The structure of Quake levels

Before diving into VSD, let me note that each Quake level is stored as a single huge 3-D BSP tree. This BSP tree, like any BSP, subdivides space, in this case along the planes of the polygons. However, unlike the BSP tree I presented last time, Quake’s BSP tree does not store polygons in the tree nodes, as part of the splitting planes, but rather in the empty (non-solid) leaves, as shown in overhead view in Figure 1.

Figure 1: In Quake, polygons are stored in the empty leaves. Shaded areas are solid leaves (solid volumes, such as the insides of walls).
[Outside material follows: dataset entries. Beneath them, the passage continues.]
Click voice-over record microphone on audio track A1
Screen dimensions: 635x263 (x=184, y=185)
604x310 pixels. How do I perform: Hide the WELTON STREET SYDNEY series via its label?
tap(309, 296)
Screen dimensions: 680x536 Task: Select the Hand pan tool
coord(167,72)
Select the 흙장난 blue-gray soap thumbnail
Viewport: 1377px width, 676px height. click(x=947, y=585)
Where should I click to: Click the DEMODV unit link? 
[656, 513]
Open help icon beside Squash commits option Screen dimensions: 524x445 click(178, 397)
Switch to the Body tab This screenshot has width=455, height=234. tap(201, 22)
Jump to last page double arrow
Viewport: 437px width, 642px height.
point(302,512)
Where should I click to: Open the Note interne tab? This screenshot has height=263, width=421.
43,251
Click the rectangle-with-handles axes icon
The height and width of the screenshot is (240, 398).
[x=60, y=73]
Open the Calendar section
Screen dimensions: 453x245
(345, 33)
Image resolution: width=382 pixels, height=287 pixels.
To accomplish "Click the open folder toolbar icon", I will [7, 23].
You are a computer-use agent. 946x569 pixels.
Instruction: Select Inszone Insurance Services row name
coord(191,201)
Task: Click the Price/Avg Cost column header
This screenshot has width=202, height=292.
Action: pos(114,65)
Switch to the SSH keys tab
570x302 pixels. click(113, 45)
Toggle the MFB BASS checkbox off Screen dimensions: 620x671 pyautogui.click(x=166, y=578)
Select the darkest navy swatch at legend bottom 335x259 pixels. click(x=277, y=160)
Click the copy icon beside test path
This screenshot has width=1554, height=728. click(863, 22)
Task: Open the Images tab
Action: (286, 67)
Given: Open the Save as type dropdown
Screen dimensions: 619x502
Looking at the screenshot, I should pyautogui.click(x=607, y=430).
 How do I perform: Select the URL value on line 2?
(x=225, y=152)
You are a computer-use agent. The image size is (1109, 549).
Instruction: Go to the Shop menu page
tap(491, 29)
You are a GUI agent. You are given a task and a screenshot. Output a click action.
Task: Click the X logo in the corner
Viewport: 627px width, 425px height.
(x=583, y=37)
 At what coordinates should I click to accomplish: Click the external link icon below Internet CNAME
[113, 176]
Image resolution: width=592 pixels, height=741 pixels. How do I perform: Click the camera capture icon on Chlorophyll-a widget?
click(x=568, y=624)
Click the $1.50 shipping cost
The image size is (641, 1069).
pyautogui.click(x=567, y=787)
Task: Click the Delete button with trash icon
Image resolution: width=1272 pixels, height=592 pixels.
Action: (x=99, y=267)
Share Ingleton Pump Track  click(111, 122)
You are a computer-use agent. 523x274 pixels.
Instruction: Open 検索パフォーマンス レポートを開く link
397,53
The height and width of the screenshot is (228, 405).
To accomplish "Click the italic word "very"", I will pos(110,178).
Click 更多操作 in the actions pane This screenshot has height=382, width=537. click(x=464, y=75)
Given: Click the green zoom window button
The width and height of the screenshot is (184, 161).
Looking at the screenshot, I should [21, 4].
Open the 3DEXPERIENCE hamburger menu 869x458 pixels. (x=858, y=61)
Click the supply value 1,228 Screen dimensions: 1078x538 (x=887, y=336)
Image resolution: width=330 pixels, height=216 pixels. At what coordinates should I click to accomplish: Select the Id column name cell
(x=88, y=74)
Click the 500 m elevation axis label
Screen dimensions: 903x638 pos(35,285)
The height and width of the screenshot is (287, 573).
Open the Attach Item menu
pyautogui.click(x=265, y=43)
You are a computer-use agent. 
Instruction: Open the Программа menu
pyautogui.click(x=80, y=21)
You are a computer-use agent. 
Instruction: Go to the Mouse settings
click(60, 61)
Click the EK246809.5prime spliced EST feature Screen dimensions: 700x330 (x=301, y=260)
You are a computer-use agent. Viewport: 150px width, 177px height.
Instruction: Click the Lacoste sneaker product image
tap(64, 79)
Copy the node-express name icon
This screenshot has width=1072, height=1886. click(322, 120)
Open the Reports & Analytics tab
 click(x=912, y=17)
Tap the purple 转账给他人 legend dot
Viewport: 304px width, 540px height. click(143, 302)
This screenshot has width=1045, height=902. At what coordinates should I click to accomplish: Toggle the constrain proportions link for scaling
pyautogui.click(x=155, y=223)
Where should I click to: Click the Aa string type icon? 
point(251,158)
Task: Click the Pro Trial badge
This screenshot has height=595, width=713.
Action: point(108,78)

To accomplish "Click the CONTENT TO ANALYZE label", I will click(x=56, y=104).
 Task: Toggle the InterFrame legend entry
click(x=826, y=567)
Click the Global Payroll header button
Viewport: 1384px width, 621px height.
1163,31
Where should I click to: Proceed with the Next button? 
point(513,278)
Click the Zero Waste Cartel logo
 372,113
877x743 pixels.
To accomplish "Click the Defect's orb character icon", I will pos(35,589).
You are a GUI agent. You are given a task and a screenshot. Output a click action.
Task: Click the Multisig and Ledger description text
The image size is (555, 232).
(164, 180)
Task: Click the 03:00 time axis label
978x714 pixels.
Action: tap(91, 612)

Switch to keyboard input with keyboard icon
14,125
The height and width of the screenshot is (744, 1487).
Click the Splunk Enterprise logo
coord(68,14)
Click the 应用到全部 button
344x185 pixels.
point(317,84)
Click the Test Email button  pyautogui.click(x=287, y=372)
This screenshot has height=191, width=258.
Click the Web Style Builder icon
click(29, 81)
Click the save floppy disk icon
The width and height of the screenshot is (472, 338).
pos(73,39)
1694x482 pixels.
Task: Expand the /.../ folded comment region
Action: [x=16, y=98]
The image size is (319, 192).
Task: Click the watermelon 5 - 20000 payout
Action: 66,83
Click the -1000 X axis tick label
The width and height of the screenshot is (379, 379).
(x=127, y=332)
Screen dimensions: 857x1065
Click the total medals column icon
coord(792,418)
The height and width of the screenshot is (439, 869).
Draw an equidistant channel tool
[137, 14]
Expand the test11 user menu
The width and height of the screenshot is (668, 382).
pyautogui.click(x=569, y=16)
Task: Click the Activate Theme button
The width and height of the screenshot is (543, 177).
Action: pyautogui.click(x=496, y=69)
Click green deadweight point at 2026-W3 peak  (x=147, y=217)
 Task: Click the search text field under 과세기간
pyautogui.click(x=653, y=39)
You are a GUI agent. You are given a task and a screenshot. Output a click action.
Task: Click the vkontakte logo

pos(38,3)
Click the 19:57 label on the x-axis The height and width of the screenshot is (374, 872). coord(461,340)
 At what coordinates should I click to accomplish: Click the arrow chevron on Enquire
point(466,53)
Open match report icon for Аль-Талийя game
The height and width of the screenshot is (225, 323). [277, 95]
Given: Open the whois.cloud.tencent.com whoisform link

Correct drawing order can be obtained by drawing the leaves in front-to-back or back-to-front BSP order, again as discussed last time. Also, because BSP leaves are always convex and the polygons are on the boundaries of the BSP leaves, facing inward, the polygons in a given leaf can never obscure one another and can be drawn in any order. (This is a general property of convex polyhedra.)

Culling and visible surface determination

The process of VSD would ideally work as follows. First, you would cull all polygons that are completely outside the view frustum (view pyramid), and would clip away the irrelevant portions of any polygons that are partially outside. Then you would draw only those pixels of each polygon that are actually visible from the current viewpoint, as shown in overhead view in Figure 2, wasting no time overdrawing pixels multiple times; note how little of the polygon set in Figure 2 actually need to be drawn. Finally, in a perfect world, the tests to figure out what parts of which polygons are visible would be free, and the processing time would be the same for all possible viewpoints, giving the game a smooth visual flow.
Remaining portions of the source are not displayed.